START EXTRACTED MATERIAL

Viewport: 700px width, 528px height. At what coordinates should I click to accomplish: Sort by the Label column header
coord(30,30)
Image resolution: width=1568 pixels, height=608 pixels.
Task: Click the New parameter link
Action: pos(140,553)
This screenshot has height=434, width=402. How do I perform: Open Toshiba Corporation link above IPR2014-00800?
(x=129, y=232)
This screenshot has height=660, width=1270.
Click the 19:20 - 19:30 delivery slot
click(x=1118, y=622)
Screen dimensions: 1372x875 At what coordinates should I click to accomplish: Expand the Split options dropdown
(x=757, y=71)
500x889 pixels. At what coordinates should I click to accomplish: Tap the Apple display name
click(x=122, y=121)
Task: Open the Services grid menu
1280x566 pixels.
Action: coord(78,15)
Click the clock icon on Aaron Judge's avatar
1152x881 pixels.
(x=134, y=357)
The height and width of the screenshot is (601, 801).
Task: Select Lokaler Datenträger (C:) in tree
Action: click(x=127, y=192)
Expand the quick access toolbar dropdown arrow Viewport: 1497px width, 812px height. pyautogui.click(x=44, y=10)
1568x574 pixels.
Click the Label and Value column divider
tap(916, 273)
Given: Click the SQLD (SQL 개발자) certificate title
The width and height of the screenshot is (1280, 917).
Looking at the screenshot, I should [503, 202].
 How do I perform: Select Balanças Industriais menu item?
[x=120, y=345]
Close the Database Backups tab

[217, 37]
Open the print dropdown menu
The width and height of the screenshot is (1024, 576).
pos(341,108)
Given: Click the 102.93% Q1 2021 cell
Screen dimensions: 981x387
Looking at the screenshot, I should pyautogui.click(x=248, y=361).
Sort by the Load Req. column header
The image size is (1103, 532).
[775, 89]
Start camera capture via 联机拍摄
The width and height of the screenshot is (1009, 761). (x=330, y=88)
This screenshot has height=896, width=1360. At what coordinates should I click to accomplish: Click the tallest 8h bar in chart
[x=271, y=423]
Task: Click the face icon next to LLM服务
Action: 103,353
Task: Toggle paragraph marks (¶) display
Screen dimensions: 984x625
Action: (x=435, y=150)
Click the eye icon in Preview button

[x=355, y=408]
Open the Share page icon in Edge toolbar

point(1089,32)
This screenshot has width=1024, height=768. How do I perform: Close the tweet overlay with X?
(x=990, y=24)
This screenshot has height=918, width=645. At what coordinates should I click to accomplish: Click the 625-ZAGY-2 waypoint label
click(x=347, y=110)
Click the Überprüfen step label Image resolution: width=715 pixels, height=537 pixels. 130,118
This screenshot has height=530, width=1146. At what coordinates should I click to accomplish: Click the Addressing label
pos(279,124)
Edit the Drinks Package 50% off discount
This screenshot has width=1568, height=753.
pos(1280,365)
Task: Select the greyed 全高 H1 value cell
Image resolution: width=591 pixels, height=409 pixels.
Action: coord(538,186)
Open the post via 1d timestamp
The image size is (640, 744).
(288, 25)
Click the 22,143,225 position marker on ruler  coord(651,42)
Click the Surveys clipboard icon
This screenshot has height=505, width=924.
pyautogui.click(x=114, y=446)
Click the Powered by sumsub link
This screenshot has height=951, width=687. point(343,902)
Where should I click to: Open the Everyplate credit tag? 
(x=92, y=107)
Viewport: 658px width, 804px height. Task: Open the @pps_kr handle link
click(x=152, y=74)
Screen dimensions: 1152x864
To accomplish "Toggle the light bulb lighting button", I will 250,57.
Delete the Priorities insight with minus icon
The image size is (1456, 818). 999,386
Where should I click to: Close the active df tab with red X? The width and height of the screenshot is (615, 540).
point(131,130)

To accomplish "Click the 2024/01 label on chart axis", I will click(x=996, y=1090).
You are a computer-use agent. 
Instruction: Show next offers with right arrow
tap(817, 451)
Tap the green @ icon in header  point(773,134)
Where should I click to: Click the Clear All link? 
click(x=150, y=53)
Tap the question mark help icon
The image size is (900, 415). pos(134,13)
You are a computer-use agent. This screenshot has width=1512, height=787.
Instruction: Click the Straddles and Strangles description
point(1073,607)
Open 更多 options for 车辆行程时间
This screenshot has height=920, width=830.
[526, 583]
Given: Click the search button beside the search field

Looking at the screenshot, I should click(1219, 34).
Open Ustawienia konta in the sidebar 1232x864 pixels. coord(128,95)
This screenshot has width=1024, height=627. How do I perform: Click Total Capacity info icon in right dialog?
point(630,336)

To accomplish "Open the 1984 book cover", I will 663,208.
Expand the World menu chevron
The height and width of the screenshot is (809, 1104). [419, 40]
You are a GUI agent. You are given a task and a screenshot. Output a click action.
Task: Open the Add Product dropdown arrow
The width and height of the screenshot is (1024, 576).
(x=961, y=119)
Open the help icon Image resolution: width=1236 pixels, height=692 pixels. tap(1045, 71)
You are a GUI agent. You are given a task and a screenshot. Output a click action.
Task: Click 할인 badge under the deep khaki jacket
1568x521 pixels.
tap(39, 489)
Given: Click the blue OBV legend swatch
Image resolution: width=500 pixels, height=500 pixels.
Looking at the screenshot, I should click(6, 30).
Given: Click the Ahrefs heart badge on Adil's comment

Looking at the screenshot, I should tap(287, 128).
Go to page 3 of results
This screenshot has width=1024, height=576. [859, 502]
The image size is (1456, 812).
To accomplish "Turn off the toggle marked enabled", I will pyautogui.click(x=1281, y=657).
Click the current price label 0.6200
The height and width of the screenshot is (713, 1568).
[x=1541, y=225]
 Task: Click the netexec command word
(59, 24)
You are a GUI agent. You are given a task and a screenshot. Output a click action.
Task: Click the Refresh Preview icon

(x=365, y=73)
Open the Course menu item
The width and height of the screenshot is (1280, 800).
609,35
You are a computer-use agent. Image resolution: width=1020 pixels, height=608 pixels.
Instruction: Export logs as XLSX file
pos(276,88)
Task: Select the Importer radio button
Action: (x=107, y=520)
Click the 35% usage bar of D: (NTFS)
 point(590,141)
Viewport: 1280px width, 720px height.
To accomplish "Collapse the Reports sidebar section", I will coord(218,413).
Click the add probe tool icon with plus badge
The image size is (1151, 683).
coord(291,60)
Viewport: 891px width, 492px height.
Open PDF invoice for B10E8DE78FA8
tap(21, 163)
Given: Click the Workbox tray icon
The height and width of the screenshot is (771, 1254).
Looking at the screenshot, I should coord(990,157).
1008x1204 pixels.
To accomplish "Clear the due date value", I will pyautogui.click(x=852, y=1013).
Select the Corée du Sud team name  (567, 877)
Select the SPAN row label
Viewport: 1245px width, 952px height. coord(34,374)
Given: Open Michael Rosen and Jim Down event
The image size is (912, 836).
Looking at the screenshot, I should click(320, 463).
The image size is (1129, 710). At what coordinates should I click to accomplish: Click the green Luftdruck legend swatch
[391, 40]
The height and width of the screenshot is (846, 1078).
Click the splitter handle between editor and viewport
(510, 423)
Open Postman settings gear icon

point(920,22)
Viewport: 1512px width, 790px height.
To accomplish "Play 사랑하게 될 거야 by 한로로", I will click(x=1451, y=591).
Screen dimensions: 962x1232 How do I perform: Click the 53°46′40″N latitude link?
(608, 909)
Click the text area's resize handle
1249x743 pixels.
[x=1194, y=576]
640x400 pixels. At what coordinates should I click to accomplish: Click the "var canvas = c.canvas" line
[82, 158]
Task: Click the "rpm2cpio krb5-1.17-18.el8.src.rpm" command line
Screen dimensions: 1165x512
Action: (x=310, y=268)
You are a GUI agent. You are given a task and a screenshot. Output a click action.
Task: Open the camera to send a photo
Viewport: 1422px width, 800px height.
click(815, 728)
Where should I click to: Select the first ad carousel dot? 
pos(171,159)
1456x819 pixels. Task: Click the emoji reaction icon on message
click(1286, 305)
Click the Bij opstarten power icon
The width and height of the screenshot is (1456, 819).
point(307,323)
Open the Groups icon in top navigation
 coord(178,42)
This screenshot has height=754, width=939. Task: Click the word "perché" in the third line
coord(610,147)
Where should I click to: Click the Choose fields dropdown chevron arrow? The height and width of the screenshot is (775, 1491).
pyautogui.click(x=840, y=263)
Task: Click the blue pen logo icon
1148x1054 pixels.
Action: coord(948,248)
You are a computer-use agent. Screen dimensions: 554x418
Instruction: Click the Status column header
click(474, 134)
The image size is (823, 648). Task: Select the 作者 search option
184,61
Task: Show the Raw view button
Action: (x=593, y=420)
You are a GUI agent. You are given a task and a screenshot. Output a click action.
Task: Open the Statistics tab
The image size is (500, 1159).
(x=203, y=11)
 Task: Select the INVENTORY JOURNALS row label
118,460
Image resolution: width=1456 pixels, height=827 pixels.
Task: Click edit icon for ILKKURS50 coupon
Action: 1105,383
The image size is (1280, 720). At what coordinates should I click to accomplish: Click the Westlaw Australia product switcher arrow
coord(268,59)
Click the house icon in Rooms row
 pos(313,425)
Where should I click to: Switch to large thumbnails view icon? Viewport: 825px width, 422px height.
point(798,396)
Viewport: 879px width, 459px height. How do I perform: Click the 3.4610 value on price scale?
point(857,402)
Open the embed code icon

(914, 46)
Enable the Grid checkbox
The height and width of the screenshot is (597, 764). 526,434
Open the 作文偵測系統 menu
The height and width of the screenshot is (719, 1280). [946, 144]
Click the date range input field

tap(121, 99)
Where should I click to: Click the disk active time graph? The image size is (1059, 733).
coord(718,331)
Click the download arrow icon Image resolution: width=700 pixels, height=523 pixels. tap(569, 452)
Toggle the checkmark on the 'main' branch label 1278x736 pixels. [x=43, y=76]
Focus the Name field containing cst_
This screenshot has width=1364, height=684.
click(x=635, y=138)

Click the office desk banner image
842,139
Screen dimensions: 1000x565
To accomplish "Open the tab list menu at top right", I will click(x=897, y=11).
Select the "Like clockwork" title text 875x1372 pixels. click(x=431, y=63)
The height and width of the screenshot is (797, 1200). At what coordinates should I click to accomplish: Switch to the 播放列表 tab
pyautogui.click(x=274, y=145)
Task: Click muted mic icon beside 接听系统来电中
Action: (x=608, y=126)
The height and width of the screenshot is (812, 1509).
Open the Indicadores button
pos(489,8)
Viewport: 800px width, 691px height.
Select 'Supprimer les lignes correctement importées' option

END EXTRACTED MATERIAL

Quote verbatim the line containing "pixels. click(x=431, y=63)" and every line after it through the end of the records above.

• SOLUTION:
Select the "Like clockwork" title text 875x1372 pixels. click(x=431, y=63)
The height and width of the screenshot is (797, 1200). At what coordinates should I click to accomplish: Switch to the 播放列表 tab
pyautogui.click(x=274, y=145)
Task: Click muted mic icon beside 接听系统来电中
Action: (x=608, y=126)
The height and width of the screenshot is (812, 1509).
Open the Indicadores button
pos(489,8)
Viewport: 800px width, 691px height.
Select 'Supprimer les lignes correctement importées' option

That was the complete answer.